19 Sie 2013, Pon 12:48, PID: 360668
Mam wrażenie, że szybkie i łatwe rozwiązania na poprawę samopoczucia są bardzo dobre ale zdaje się, że tylko na krótką metę i tylko kiedy są stosowane bardzo sporadycznie. To dlatego, że przy okazji i zupełnie niezauważalnie wkręcamy się w pewien uzależniający rytuał a to psuje charakter i zdolność panowania nad sobą w ogóle.

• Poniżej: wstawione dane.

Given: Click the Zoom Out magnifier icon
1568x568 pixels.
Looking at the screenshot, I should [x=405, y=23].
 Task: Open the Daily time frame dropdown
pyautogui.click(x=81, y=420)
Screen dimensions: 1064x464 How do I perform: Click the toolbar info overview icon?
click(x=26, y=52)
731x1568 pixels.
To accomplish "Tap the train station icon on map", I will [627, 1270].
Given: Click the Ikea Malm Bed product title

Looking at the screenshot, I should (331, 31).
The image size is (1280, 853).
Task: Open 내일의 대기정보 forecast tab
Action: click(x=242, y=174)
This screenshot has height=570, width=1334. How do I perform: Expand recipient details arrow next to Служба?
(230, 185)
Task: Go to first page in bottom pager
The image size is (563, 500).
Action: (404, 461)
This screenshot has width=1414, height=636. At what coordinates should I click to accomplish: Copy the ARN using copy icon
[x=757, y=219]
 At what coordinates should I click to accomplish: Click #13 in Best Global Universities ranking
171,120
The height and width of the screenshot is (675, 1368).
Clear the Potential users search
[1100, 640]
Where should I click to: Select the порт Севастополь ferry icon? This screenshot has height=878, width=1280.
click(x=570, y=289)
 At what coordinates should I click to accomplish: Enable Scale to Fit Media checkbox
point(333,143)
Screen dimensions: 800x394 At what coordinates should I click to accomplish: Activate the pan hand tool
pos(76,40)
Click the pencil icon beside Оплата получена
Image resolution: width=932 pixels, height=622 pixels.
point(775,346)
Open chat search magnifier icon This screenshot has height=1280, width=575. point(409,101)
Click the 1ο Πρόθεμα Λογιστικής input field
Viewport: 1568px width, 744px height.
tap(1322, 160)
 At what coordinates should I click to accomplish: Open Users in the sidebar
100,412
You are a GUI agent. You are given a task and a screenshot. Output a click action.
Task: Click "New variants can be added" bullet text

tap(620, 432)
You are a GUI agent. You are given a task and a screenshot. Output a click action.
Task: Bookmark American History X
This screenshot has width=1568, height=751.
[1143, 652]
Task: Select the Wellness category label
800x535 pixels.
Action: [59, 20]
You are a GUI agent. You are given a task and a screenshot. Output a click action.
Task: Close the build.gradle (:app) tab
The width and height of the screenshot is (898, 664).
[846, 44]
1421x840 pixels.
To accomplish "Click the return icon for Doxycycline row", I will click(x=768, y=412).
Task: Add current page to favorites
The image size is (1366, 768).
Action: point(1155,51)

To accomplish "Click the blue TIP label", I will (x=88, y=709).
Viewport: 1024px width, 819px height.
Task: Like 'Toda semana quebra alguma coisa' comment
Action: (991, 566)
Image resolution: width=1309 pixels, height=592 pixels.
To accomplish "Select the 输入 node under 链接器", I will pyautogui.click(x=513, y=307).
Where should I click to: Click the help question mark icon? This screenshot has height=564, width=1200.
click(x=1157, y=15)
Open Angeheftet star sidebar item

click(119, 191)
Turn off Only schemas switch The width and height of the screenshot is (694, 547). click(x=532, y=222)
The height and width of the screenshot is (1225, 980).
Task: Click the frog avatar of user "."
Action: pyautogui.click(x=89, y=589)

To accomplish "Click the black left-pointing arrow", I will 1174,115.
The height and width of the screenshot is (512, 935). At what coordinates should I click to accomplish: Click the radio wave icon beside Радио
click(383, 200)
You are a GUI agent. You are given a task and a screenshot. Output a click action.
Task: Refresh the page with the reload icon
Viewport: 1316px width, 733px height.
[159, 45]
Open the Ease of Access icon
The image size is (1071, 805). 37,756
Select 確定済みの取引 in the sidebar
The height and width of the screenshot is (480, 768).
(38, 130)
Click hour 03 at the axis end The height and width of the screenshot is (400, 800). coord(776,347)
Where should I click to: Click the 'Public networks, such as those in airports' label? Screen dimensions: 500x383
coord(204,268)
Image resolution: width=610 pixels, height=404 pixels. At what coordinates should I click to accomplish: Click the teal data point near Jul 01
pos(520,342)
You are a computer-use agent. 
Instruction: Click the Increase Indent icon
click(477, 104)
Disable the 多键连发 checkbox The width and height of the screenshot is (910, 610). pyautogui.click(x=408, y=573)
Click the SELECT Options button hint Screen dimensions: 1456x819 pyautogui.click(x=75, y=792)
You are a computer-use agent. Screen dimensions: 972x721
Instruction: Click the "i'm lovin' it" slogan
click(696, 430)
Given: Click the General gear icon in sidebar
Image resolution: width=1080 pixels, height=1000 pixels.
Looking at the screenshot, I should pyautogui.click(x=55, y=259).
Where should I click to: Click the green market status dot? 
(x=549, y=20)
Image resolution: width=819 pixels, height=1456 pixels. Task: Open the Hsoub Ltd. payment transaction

Dotyczy to tak samo seksu (w jakiejkolwiek postaci), używek spożywczych jak i np. rozrywek w stylu telewizji, internetu, gier...
Z tego co mi wiadomo dłuższa abstynencja seksualna nawet jeżeli jest się w związku nie jest niczym nienaturalnym i sama z siebie nie ma absolutnie żadnego negatywnego wpływy na fizjologię, wręcz przeciwnie. Tylko co robić kiedy podnosi się poziom energii i napięcie dobija się do świadomości.. Wydaje mi się, że samo to odczucie napięcia może wynikać z już zakorzenionej presji do jak najszybszej konsumpcji podczas gdy perspektywa odrobiny zadowolenia przesłania akt kapitulacji wolnej woli. Kto wie czy napięcie psychiczne towarzyszące ćwiczeniu abstynencji nie stwarza dobrej okazji właśnie do aktywnego ćwiczenia charakteru a przy okazji do budowania większej pewności siebie, większego zaufania do siebie, wiary w siebie oraz czy nie poskutkowało by podniesieniem ogólnego samopoczucia na wyższy poziom i w dłuższej perspektywie. Z podobnych względów jeśli już człowiek wie, że nie ucieknie od rozładowania napięcia w ten czy inny sposób to chyba lepiej zrobić to z premedytacją, ale i z szacunkiem do samego siebie, podchodząc do tego mentalnie tak jak by to było w pełni zamierzonym aktem świadomej woli i nie robiąc sobie żadnych szczególnych wyrzutów. A potem od nowa można wrócić do trenowania charakteru. Tak mi się wydaje..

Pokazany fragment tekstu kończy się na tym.